By the way, I never allowed my students to use those troubleshooting charts where you answer "yes" or "no" to a question, then follow the flow chart. Those are for people who don't have any idea what they're doing, and that ain't us. I had a dozen "bugged" cars for them to diagnose, and I proved to them in every case that once they diagnosed two causes of a dead charging system on a car, for example, they didn't even need the diagram to troubleshoot the third and fourth problems. This is where the "on-the-job-experience" pays off.
The systems on your car are real basic and easy to understand, but it still gets complicated when there's more than a failed part to consider, like on newer cars. You have to think about wires chewed up by mice, corroded connector terminals, wires rubbed through the insulation, things that were modified by previous owners, etc. Dealership mechanics don't run into those types of things very often.
I'm going to try to find some student workbooks at home that might help you. I had a house fire last year and moved all that stuff into my shop, so it's buried somewhere. Remember though, they deal with fault codes and the tests to solve them. If you don't have any codes, we'll have to go by symptoms and some tests I would do if I was working on it.
Finally, you might also ask an instructor if they have any older reference material that you can have. My office was always piled high with stacks of stuff I couldn't bring myself to throw out, but I would gladly give them to members of the community. After all, it was their property taxes that were paying my wages.

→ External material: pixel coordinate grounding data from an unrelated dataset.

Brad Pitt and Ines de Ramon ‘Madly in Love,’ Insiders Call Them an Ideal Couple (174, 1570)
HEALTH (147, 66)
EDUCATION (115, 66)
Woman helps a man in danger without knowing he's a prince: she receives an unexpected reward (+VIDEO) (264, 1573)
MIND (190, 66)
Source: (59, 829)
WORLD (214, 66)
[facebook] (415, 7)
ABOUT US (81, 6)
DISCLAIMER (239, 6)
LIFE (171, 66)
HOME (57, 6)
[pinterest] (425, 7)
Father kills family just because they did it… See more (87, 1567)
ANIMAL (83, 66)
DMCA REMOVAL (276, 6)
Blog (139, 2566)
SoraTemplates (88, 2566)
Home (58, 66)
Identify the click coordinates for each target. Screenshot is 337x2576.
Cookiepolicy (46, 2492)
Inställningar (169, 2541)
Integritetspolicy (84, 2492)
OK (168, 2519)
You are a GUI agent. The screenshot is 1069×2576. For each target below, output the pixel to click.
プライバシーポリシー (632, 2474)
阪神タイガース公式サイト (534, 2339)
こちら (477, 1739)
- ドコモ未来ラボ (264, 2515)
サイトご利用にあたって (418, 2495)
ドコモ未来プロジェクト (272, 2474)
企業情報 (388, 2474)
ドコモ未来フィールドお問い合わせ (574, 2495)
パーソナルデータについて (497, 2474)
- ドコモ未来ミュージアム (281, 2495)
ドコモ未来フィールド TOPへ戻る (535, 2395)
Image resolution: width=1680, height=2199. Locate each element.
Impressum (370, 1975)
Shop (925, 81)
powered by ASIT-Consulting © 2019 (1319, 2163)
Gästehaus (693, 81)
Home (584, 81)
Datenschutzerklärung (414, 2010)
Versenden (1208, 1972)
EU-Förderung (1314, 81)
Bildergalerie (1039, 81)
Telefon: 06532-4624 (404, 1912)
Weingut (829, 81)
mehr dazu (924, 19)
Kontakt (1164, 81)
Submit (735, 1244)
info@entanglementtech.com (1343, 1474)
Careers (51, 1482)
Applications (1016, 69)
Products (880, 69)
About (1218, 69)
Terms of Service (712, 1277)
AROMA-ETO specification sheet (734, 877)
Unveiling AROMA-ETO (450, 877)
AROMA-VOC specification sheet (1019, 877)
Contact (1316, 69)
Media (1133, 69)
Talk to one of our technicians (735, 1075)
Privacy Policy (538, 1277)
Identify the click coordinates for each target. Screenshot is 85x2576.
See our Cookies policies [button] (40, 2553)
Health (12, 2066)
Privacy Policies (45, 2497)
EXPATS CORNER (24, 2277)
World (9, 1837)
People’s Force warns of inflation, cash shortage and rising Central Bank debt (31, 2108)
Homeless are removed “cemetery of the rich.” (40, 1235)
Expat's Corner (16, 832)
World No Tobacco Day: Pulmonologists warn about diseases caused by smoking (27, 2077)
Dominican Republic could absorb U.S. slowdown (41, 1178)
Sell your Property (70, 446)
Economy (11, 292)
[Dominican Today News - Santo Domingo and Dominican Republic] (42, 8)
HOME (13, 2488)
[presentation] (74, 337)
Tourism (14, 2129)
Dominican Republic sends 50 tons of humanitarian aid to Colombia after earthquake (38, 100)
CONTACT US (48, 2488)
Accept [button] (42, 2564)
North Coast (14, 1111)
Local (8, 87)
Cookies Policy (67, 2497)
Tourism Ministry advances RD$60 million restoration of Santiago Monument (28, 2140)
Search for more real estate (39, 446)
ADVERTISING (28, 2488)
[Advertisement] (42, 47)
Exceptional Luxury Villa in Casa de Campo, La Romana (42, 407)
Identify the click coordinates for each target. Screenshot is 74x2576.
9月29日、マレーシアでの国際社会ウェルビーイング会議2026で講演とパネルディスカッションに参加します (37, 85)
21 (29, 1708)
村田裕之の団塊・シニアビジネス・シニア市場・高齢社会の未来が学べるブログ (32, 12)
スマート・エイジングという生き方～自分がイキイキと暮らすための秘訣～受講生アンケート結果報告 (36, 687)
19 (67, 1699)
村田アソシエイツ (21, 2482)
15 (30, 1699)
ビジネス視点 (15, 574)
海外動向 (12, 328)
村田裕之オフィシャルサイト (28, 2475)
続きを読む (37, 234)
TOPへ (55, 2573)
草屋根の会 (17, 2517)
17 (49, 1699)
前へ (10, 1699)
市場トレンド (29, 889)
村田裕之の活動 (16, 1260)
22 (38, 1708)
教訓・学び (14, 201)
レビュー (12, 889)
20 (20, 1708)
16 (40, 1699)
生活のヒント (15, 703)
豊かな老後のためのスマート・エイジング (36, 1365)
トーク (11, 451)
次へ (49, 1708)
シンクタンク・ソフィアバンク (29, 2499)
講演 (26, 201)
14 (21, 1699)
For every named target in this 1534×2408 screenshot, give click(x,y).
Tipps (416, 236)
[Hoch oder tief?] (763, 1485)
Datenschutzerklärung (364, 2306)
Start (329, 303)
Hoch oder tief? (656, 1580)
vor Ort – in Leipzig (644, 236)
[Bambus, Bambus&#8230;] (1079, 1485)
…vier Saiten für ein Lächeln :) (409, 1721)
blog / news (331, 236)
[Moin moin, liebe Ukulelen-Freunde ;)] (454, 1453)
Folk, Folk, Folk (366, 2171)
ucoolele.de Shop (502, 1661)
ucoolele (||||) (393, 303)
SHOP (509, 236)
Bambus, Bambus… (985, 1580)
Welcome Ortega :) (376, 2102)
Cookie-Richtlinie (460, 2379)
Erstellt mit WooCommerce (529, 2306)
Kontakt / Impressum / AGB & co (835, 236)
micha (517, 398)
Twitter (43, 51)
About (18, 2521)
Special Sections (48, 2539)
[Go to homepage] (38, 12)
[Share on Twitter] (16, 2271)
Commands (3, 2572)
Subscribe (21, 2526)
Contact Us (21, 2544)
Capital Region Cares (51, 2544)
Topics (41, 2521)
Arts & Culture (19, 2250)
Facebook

We also had real high-level classes put on once per month by Carquest and their trainer who came from another state. Those were REAL expensive and were mainly meant for mechanics from independent shops who didn't get the manufacturer's training. Our instructor owns a shop in Illinois that specializes in the one car out of a hundred that everyone else has given up on. He networks with a lot of manufacturer's trainers, and together, they solve those elusive problems, then he designs a class to cover that car brand or system. A lot of that was so far over my head, but thanks to those books he put together, I can use them for reference now that those cars have been around for a few years and we've seen a few of them. He used to give me boxes of his leftover books to give away to students after he was no longer teaching that class. The problem is a lot of his information involved reading gas analyzers and seeing how the exhaust responds to things he forces to change. That usually caused my eyes to glaze over. He was covering stuff so far beyond what is covered in any community college program.
By the way, as a final parting comment, I thought I had reached the pinnacle of success when I was hired as the suspension and alignment specialist at a very nice family-owned Chrysler dealership, but it became obvious real quickly that the real experts were at the independent shops. I had the luxury of factory-sponsored training and a help hotline to call, but I was limited to repair procedures that were approved by Chrysler. That's fine if you have to replace a thousand-dollar wiring harness that's under warranty, but if the customer is paying the bill, you'll want to simply repair the broken wire. The independent guys had all the more cost-effective solutions and access to aftermarket parts. I also saw the same models over and over so I became real familiar with them, but the other guys couldn't say the same thing when they had to work on trade-in cars of a different brand. That's where my previous seven years experience at an independent shop payed off.